July 2, 2008

An Alzheimer’s Disease Target Identified

U.S. scientists say the protein neprilysin can reduce plaque formation and neuron death associated with Alzheimer's disease, but at the expense of lifespan.

Thomas Jefferson University researchers said the buildup of amyloid-beta protein plaques within the brain is a hallmark of Alzheimer's. Normally, enzymes remove the plaques, and deficiencies in those enzymes are one potential disease cause.

The scientists said neprilysin, or NEP, a major amyloid degrader, decreases naturally with age and might be the reason the elderly are more at risk for Alzheimer's.

While studies using mice suggest enhancing NEP production has potential, the possible adverse effects of such therapy were unknown.

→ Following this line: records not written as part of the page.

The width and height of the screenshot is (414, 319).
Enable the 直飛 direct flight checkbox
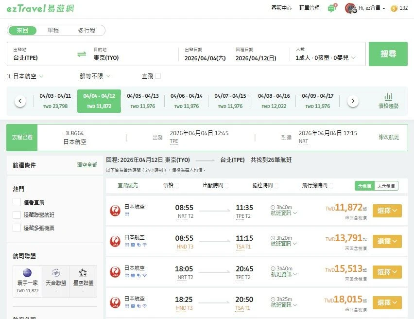(x=158, y=76)
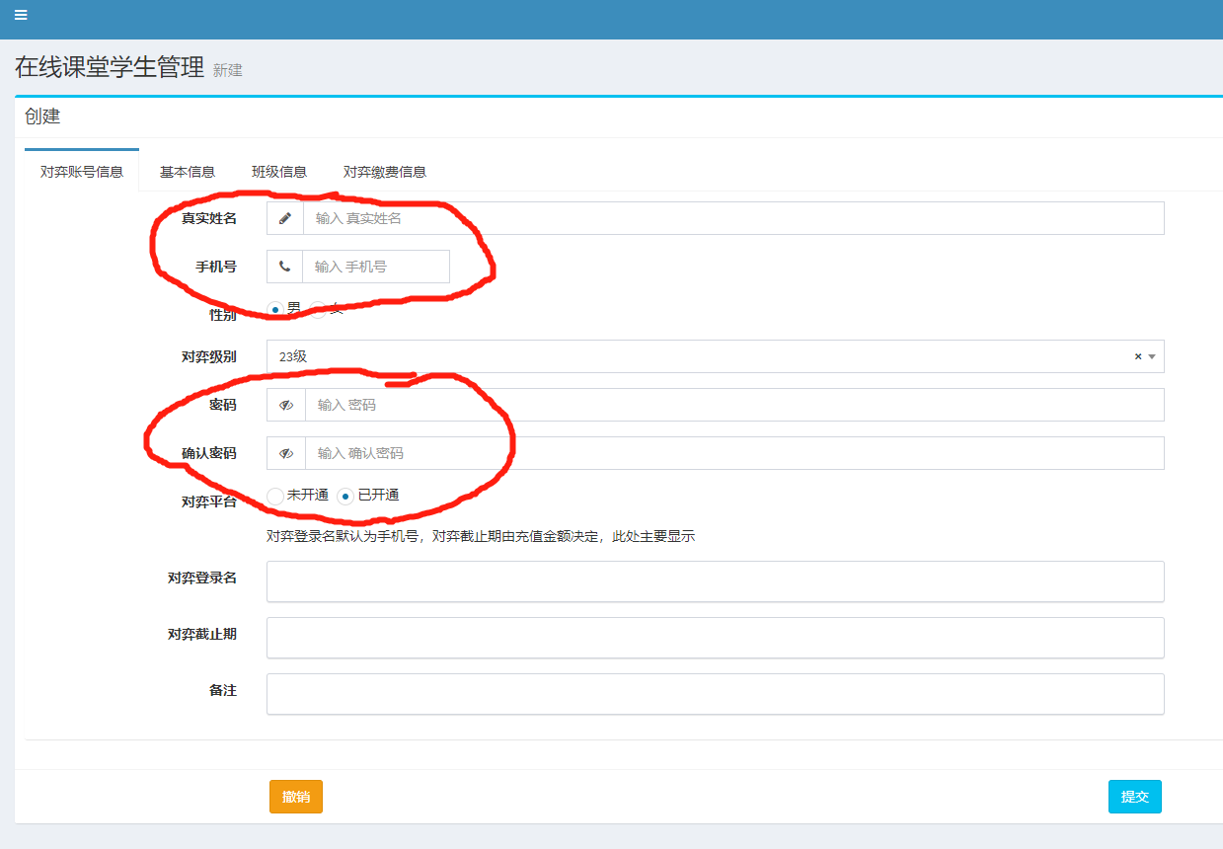Screen dimensions: 1223x849
Task: Switch to 基本信息 tab
Action: pos(188,172)
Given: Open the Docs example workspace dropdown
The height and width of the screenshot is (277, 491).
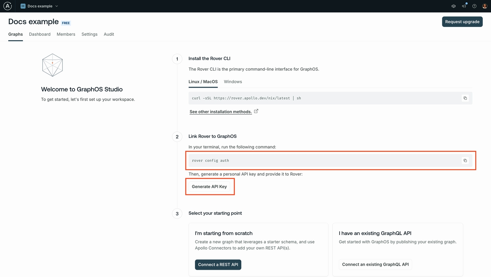Looking at the screenshot, I should click(56, 6).
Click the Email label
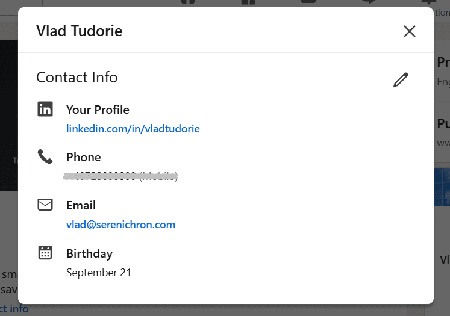This screenshot has height=316, width=450. pyautogui.click(x=81, y=205)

The new research with transgenic fruit flies expressing human NEP found a good news-bad news scenario. On the positive side, NEP expression did reduce plaque deposits and neuron damage in the flies. On the other hand, NEP also reduced the activity of important neural proteins called CREB proteins and shortened the flies' average lifespan.

The researchers said their finding illustrates caution is needed when considering Alzheimer's treatments, and that it's critical to better understand normal aging when dealing with Alzheimer's or other age-related conditions.

The study appears online in the Journal of Biological Chemistry.